Thursday 16 January 2020

Free @eLearningGuild research on #generations in the #workplace @JaneBozarth

The inspiring eLearning Guild keeps disseminating great reports in relation to learning. One of their key authors is Jane Bozarth (= director of research @eLearningGuild), who is always an inspiration. You also know that a report will be of interest if she writes it.

In the eLearning Guild's latest report (19 pages) the focus is on Generations in the Workplace: how they see each other and why this is worth all of our attention. Interestingly, the report starts out with a clear framing on why all of us tend to have possible stereotypes confirmed when thinking about 'the other' in terms of age and what a person in a certain age group can do (see page 2 of the report). And the report concludes that little comparable research in terms of learning outcome is being done, diversity and inclusion of age groups is a concern, training might be affected by trainers encountering different attitudes towards their training, concepts that are being used as indicators (e.g. lifelong learning) to assume a strong will to learn might be based on different interpretations of those concepts by learners. The complete list of ideas and outcomes for L&D practitioners is pasted below. 

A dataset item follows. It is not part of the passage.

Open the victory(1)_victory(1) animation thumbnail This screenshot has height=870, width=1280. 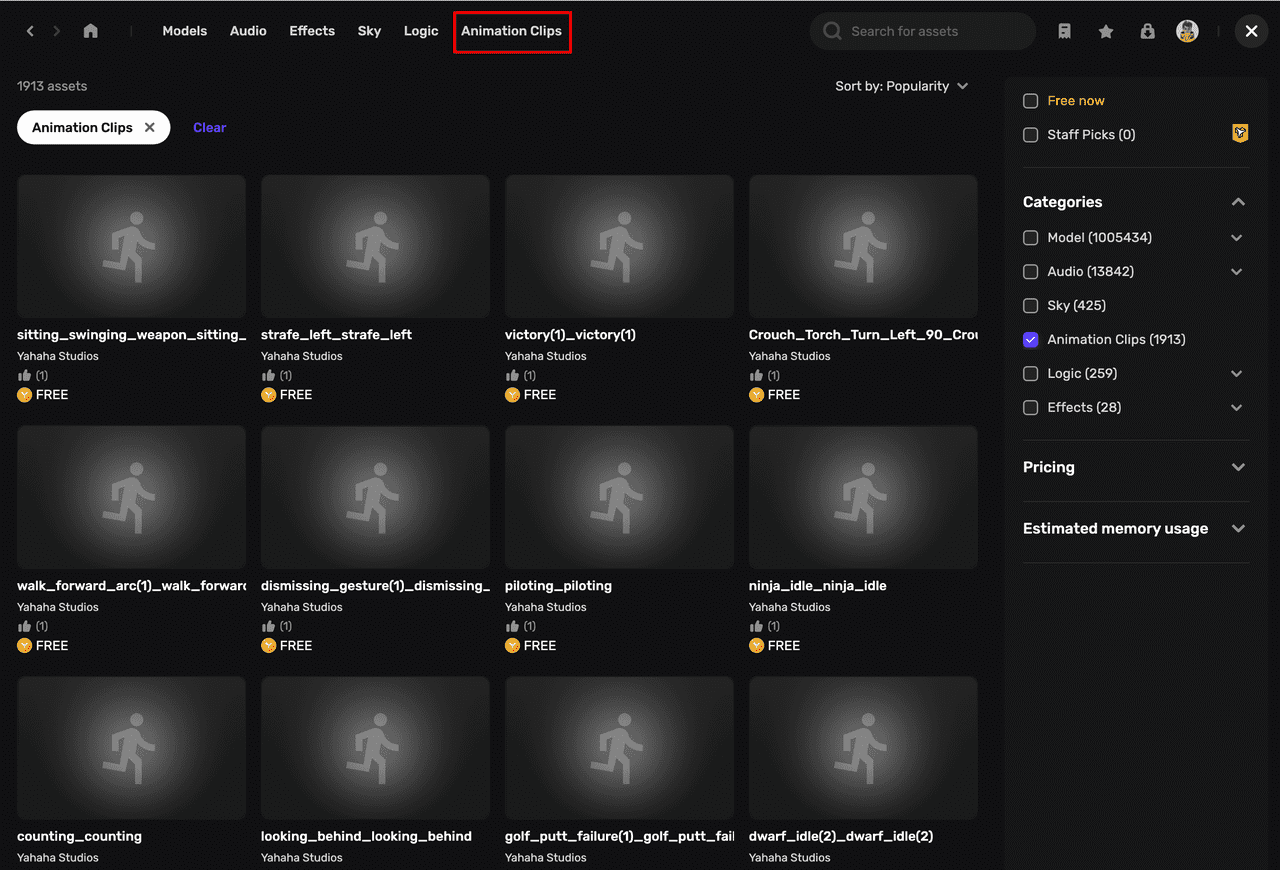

Basically, learners of all ages are more similar than different! So, erase any potential stereotypes and move on :) Get the report, it is free (if you register with the eLearning Guild, also free) and it is a really good read.

WHAT DOES THIS MEAN FOR L&D PRACTITIONERS?
It is difficult to find advice for L&D practitioners that is not rooted in often-unsubstantiated data from the popular press. A few takeaways from this review of the empirical literature base:
• It seems worth noting that while much research explores values and attitudes (Do people of different generations comply with rules? Do people of different generations like technology?), little of it compares outcomes. Is one generation more productive? Is one generation more prone to making errors? There is no evidence to suggest one person inherently performs better than another by dint of any grouping by birth year.
• Work has changed. More work is remote, more work is mobile, and people are becoming increasingly accustomed to finding quick answers and help. Workers need content that is available anytime, anywhere, and is accessible via any number of devices. The content may need to be less formal than it has been in the past. Workers may need help understanding how to access that content and how to use the devices.
• A number of researchers (among them Mencl & Lester, 2014; Urick et al. 2017; Woodward, 2015) tie concerns about generations in the workplace to the larger matter of diversity and inclusion. L&D workers involved in efforts in these areas may need to incorporate ideas about generations into that broader context.
• In their 2015 review of the literature, Woodward et al. found that younger generations placed greater emphasis on lifelong learning and personal development at work than older generations. Those in L&D might consider that similarities can take a number of forms. For instance, Mencl & Lester 2014 note that the Baby Boomer interested in “career advancement” and the Millennial interested in “lifelong learning” may be talking about very similar things.
• An interesting take comes from a 2018 Learning Solutions article by Joe Mayer, who reframes the conversation from “managing differences” to “avoiding generational bias”. Among his suggestions are using design thinking to take an empathetic view of the learner, to conduct extensive user-testing of your user base, to choose appropriate vehicles for content rather than try to accommodate some perceived generational preference for a particular medium or instructional approach, and to consider tenure rather than age.
• Finally, we should take care to check our own biases. In a lab experiment in which undergraduates taught a technical task (using Google chat) to learners of varying ages, researchers found that “ostensibly older trainees evoked negative expectancies when training for a technological task, which ultimately manifested in poorer training interactions and trainer evaluations of trainee performance” (McCausland, King, Bartholomew, Feyre, Ahmad & Finkelstein, 2015) p. 693. In short: Trainer stereotypes of learners based on age created a self-fulfilling prophecy. Older trainees received lower-quality training, which could ultimately affect job performance.